2018年9月3日月曜日

03- 放射性廃棄物ってなに?

<わかる原発> Q放射性廃棄物ってなに?
読売新聞(福井県版) 2018年09月03日
◇レベル低下 数万年必要
 
Q (福井)県内でも廃炉になる原子力発電所が増えてきたね。ニュースで見かける放射性廃棄物ってなに?
A 放射能を帯びたごみのことで、その強さによって「低レベル」と「高レベル」に分かれます。
 高レベル廃棄物は、原発の使用済み核燃料から発生したごみです。使い終わったプルトニウムやウランを再利用する際、出てくる廃液を、溶かしたガラスと混ぜて固体化します。
  低レベル廃棄物は、原子炉を廃炉にする時に出るごみです。放射能が強い順に「L1」から「L3」まで3段階あります。L1は、制御棒など炉の中から出たごみ。炉心に近い配管などの消耗品がL2。炉心から遠い位置で出るコンクリートや金属などはL3です。
 
Q どのようにして処分するの?
A 高レベル廃棄物は、電力会社などの出資で設立された原子力発電環境整備機構(NUMOニューモ)が担います。爆発や核分裂を起こしてエネルギーを放出することはありませんが、近づくと被曝ひばくする危険があるため、生活環境から遠ざける必要があります。完全に放射能のレベルが下がるには数万年かかるとされ、300メートルよりも深い地層に埋めて、人が管理しなくてもいい方法で処分する方針です。

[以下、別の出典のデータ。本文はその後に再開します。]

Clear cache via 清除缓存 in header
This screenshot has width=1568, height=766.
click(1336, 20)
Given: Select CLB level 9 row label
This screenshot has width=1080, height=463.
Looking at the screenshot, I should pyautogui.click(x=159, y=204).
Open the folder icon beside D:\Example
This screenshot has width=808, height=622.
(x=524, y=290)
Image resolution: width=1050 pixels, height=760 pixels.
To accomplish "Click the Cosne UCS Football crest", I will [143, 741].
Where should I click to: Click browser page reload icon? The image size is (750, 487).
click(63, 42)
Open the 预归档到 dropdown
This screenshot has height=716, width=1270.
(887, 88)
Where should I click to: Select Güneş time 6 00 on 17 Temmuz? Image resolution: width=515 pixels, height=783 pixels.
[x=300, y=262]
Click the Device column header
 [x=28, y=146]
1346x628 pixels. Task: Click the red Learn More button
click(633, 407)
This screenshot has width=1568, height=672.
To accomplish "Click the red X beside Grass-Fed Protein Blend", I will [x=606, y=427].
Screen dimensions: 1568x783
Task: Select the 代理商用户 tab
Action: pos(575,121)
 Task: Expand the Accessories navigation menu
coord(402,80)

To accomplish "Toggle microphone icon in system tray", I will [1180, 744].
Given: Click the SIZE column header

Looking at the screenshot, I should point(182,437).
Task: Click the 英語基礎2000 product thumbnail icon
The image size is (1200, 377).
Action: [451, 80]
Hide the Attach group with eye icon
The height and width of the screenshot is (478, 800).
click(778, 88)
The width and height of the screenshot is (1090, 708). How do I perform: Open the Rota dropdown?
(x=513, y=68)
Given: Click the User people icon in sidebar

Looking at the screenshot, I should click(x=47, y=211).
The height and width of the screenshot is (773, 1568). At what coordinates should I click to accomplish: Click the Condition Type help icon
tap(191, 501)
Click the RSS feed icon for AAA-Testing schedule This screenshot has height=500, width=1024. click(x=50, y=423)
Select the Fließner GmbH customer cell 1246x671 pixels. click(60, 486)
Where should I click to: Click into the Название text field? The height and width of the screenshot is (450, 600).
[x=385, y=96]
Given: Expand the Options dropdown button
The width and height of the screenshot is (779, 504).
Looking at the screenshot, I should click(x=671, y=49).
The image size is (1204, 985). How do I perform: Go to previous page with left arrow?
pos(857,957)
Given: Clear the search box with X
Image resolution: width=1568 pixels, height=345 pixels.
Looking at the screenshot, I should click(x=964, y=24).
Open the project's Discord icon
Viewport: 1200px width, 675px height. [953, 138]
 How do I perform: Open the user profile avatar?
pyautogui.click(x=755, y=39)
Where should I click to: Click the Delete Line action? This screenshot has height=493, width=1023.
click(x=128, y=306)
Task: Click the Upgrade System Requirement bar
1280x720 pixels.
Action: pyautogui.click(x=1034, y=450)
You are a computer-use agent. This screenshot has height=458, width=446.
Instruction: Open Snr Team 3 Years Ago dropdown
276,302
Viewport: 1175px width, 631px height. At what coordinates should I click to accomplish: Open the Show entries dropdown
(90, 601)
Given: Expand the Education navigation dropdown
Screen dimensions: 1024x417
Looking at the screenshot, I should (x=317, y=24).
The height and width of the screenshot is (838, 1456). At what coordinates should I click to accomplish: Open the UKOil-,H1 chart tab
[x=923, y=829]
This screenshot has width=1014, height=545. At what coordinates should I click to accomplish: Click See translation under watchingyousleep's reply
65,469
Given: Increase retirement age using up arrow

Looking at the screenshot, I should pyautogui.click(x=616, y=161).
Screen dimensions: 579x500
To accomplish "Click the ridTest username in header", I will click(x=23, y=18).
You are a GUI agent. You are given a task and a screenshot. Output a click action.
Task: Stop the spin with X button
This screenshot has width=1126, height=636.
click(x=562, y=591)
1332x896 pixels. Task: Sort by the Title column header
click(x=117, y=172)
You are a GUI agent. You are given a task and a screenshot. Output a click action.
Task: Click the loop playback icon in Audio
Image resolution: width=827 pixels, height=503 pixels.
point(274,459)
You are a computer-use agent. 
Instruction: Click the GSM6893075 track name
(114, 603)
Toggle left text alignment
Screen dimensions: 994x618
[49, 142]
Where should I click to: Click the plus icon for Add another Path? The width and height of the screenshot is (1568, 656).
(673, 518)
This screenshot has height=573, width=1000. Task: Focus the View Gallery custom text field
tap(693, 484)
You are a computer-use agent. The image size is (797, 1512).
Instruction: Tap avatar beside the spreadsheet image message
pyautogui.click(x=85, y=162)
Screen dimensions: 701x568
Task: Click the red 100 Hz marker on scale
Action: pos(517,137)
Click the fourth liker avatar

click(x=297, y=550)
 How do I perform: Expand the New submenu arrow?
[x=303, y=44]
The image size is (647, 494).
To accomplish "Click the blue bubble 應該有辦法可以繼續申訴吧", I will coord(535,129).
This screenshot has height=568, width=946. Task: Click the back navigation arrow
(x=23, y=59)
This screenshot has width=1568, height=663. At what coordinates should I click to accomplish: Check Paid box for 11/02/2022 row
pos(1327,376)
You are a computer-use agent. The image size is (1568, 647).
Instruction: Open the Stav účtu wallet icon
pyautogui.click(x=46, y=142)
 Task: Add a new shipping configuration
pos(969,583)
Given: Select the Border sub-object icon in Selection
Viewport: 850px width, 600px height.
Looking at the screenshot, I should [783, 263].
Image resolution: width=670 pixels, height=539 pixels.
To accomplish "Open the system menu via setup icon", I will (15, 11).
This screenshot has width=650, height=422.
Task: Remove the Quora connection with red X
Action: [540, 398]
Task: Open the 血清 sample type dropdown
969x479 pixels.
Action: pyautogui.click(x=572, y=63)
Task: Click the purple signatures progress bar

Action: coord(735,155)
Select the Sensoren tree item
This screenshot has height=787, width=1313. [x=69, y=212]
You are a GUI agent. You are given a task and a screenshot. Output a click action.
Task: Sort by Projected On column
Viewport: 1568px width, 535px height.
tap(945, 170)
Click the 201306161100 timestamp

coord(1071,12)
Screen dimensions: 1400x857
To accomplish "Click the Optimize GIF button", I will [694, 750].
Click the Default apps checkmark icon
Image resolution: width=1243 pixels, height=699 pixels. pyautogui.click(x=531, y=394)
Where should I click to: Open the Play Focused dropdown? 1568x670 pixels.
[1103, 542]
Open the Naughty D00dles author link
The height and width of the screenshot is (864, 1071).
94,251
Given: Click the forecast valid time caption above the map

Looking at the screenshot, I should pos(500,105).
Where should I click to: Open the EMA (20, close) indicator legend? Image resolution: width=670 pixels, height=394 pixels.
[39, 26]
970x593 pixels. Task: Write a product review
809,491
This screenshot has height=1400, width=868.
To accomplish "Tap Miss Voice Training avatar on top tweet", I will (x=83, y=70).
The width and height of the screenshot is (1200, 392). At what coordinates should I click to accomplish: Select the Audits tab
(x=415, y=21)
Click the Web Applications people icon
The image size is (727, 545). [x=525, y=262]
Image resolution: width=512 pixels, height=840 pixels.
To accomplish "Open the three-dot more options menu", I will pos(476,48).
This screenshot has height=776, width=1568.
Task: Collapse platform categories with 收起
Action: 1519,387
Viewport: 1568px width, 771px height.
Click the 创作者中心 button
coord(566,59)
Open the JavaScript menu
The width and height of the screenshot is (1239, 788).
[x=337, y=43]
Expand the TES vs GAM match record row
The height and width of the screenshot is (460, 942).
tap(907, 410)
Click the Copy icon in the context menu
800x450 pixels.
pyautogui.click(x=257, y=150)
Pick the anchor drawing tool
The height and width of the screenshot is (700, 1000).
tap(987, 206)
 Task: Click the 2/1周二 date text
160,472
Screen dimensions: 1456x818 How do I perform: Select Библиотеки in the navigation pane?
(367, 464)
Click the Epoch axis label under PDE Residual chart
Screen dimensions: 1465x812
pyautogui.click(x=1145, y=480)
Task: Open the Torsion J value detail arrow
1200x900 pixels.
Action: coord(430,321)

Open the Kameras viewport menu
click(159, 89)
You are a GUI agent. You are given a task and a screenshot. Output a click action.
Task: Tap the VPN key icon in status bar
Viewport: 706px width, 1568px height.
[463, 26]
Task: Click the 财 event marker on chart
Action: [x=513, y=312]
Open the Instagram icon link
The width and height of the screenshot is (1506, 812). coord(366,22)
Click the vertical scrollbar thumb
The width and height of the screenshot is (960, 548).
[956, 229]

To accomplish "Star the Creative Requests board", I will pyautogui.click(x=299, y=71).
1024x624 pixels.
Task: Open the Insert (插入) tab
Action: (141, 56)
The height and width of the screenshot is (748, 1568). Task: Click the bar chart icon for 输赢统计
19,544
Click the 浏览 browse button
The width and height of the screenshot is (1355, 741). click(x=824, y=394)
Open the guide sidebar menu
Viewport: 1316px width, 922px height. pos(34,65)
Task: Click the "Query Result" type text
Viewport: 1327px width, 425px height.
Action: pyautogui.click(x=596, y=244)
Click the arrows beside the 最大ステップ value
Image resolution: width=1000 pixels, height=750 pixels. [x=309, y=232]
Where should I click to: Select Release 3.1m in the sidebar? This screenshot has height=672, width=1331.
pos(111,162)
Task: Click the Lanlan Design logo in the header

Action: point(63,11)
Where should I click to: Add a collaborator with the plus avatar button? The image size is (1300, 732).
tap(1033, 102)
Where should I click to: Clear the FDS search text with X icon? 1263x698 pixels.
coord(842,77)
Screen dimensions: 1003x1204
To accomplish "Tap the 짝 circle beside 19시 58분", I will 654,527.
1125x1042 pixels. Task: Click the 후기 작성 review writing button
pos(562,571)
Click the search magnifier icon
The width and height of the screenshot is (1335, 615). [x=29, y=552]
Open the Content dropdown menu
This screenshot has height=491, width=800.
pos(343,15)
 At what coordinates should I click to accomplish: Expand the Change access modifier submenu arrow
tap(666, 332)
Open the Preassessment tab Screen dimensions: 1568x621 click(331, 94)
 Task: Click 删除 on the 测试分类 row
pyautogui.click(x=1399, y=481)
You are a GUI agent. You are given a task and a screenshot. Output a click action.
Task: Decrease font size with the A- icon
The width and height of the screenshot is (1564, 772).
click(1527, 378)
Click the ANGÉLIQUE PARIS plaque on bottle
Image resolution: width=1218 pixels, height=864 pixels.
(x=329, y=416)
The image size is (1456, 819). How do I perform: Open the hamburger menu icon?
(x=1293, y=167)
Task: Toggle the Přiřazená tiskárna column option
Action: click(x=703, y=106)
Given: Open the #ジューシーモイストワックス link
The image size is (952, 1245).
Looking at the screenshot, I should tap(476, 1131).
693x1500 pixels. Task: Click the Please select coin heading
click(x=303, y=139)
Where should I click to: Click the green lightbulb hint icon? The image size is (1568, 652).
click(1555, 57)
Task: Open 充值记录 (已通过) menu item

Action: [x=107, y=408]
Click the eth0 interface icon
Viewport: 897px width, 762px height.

  低レベル廃棄物は、電力会社など事業者が処分に責任を持ちます。やはり埋蔵処分が基本ですが、レベルに応じて数メートル~70メートル以深と、埋める深さに幅があります。廃棄物を覆うコンクリートが老朽化していないか監視するなど、人の管理が必要ですが、L3のように放射能レベルが低ければ、50年ほどで影響がなくなり、土地も使えるようになります。
 
Q 廃炉でどのくらいのごみがでるの?
A 一般的には、原発の解体で生じたごみのうち、L1が0・04%、L2が0・32%、L3が1・9%くらいを占めるとされています。放射能レベルが極めて低く、健康への影響がほとんどない廃棄物も約5%あり、原子力規制委員会の許可を得れば普通の産業廃棄物と同じように処理することができます。残りの約93%は通常の産廃です。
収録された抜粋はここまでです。